Arkansas district adds cubes for classroom safety that feature storm, gunfire protection

The bullet-resistant safe rooms have become a part of the classroom, providing students the ability to escape to safety in a matter of seconds.
The bullet-resistant safe rooms have become a part of the classroom, providing students the ability to escape to safety in a matter of seconds.

QUITMAN -- In the back of a classroom sits a large steel cube bolted to the floor that from the inside resembles a bunker from the Cold War era.

Quitman School District has installed the tornado shelter/safe rooms in all 53 of its classrooms, becoming the first Arkansas school to do so. Each cube is 34 inches wide from the wall, with the length of the structure depending on the size of the classroom and the number of students in the class.

Larger structures have been added in the cafeteria and the gymnasium, with the one in the cafeteria capable of holding more than 200 children.

Superintendent Dennis Truxler said the safe rooms were added to classrooms to protect the district's approximately 700 students from tornadoes and the threat of an active shooter on campus.

Installation of the safe rooms cost almost $1 million, but school officials believe the investment is worth the expense.

"I am buying an insurance policy," Truxler said. "This isn't a guarantee nobody will get hurt, but it will limit it. School is supposed to be a safe place, you know."

Truxler began looking into tornado shelters after storms ravaged parts of Vilonia and Mayflower on April 27, 2014. He came across an article about units being installed in Oklahoma classrooms that served as tornado shelters, and he decided to check them out in person.

Manufactured by Staying Home Corp. in Harrisonville, Mo., and distributed through National Safety Shelters, the cubes were designed and tested to withstand the force of tornadoes with wind speeds of 261-318 mph.

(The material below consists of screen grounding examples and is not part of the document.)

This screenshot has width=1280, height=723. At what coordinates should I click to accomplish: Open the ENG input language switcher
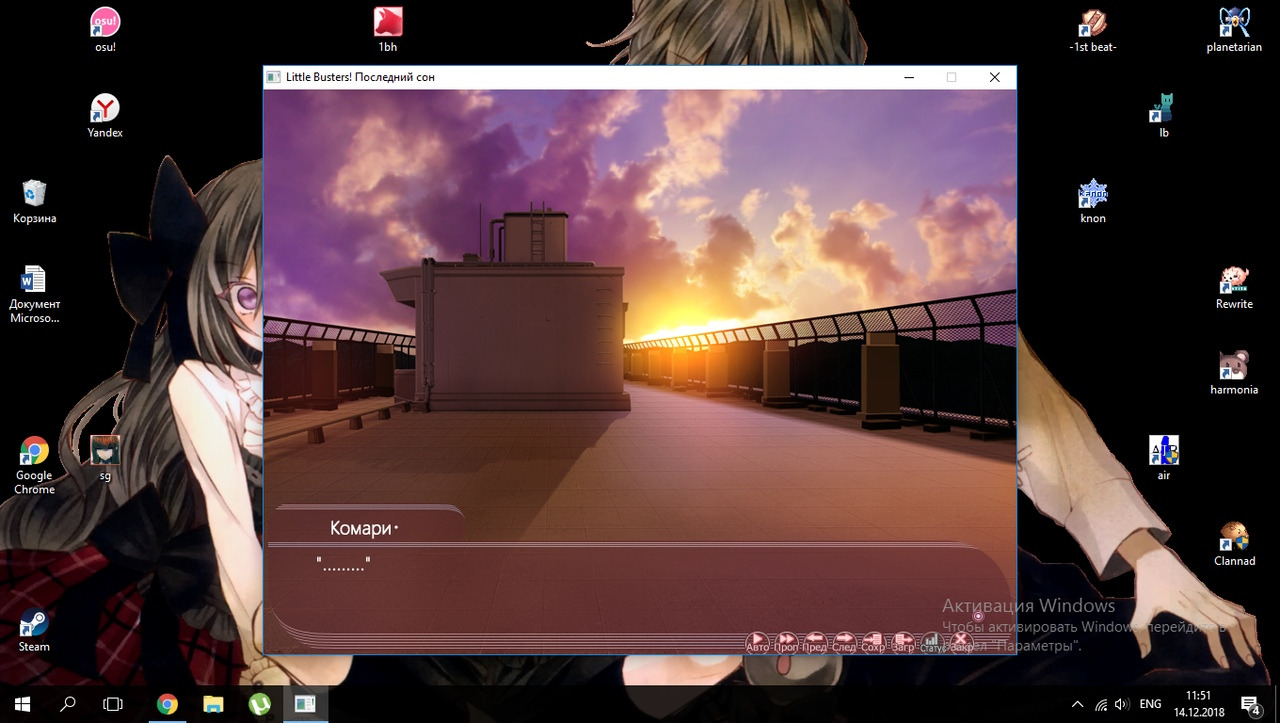[1151, 704]

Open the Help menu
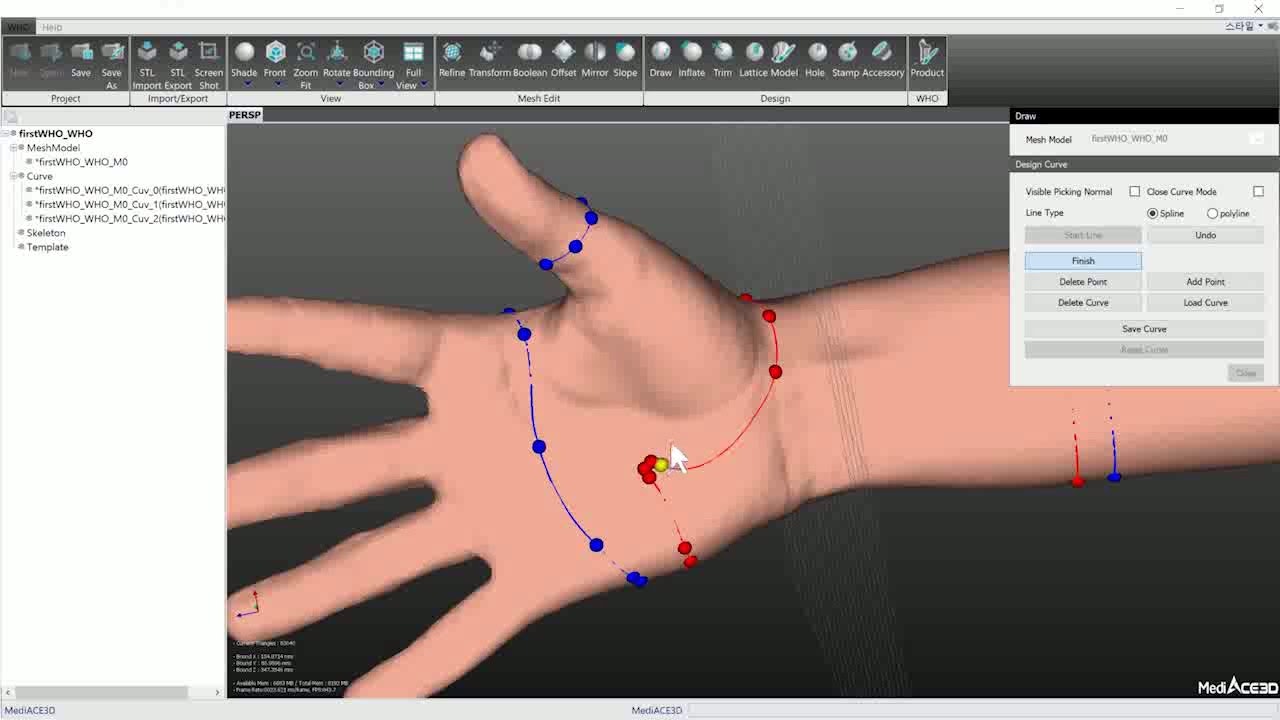(53, 27)
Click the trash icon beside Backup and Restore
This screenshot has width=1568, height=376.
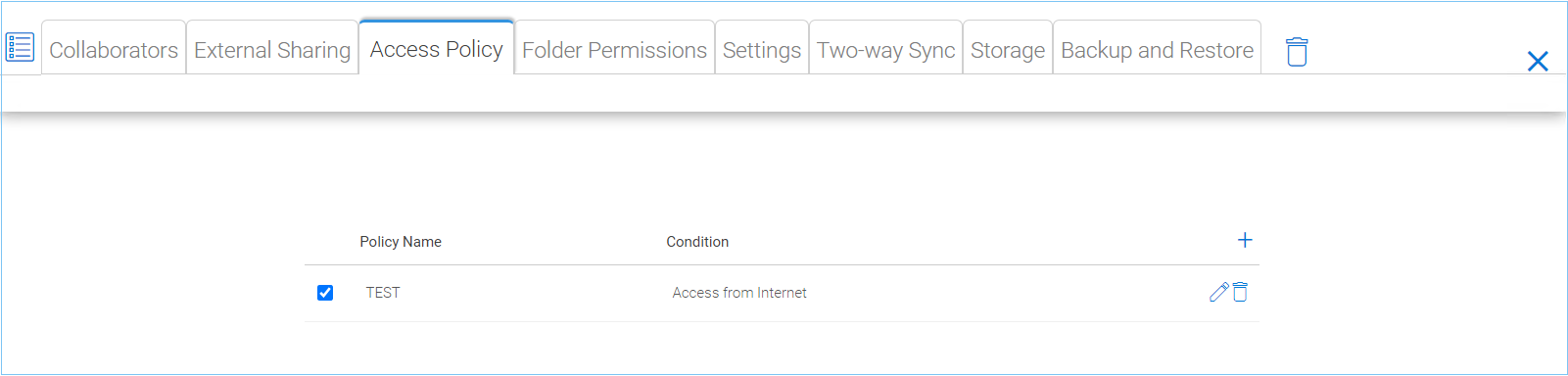[x=1297, y=51]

"I toured the factory in Harrisonville and then went and looked at a school that had these units in their district, and I thought they would be perfect for us," Truxler said.

The fact that the units can be upgraded to bullet-resistant status was a bonus. Quitman officials chose to maximize the unit's protection by adding Ballistic Level III military-grade steel, which can resist rounds from semi-automatic weapons like AK-47 and AR-15 rifles.

"This [steel] is used on armored vehicles," Truxler said. "In this day and time, it seemed like a good idea to install a ballistic shield."

School shootings like the one in 2012 at Sandy Hook Elementary School in Newtown, Conn., which left 20 children dead, and the one in 2018 at Majory Stoneman Douglas High School in Parkland, Fla., where 17 people died and 17 others were injured, have led schools across the country to rethink the safety measures used to protect students and faculty.

"Every time I hear about a school shooting, I lie awake at night thinking, 'What if that was our students?'" said Kathy Brantley, a first-grade teacher in the Quitman School District. "'What if that was our staff?'"

Brantley said she talked with her students about the new addition to their classroom.

"I told them it was a safe place for storms, and we practiced lining up inside of it and keeping quiet," Brantley said.

She chose not to tell her first-graders the shelters also could be used to protect them in an active shooter situation.

"I never want to use it, but I am glad to have it," she said. "I feel much more at ease."

Some teachers have decorated the cubes. There were posters of instruments in the band room. Others included strategies for solving addition problems and pictures used to help students learn their vowels.

"It makes it part of the classroom," Brantley said.

The inside of the structures vary in size. Shelters in the elementary school have enough room for children to sit down, while the ones in high school classrooms appear to be standing-room-only.

"I feel sorry for the people who have claustrophobia," said Gracie Smith, an 11th-grade student. "But I would rather be there than in the wide-open."

Truxler said Quitman's classrooms had plenty of space for the shelters, which he said can come in any shape needed. The shelters have protected air holes on the front side. Doors can be opened from the inside or the outside, and teachers are equipped with steel pins that allow them to lock the doors completely from the inside.

"A couple of days ago I asked a student to try it out," Truxler said. "He had the door open in seconds, and in less than two minutes we had 25 kids in there with the doors locked."

He said noises from the outside can be heard inside the cubes, which allows students and teachers to hear an all-clear sign given over the school's intercom or in person. Cellphone calls also can be received inside the shelters.

Smith said students understand that finding ways to make schools safer has become necessary.

"I expect things like this to become the norm in schools," she said. "It's sad, but it is what it is."

Administrators at other schools have taken notice of Quitman's investment.

"I have had superintendents from all over calling me over the past few days asking questions," Truxler said. "This actually cost us less money than building a safe room."

The Arkansas School Safety Commission's 124-page school safety report that was prepared for Gov. Asa Hutchinson includes a section that recommends schools provide storm safe rooms that include intruder safety concepts.

Cheryl May, the former chairman of the commission, said the units installed in Quitman's classrooms weren't something the commission had considered at the time of the report.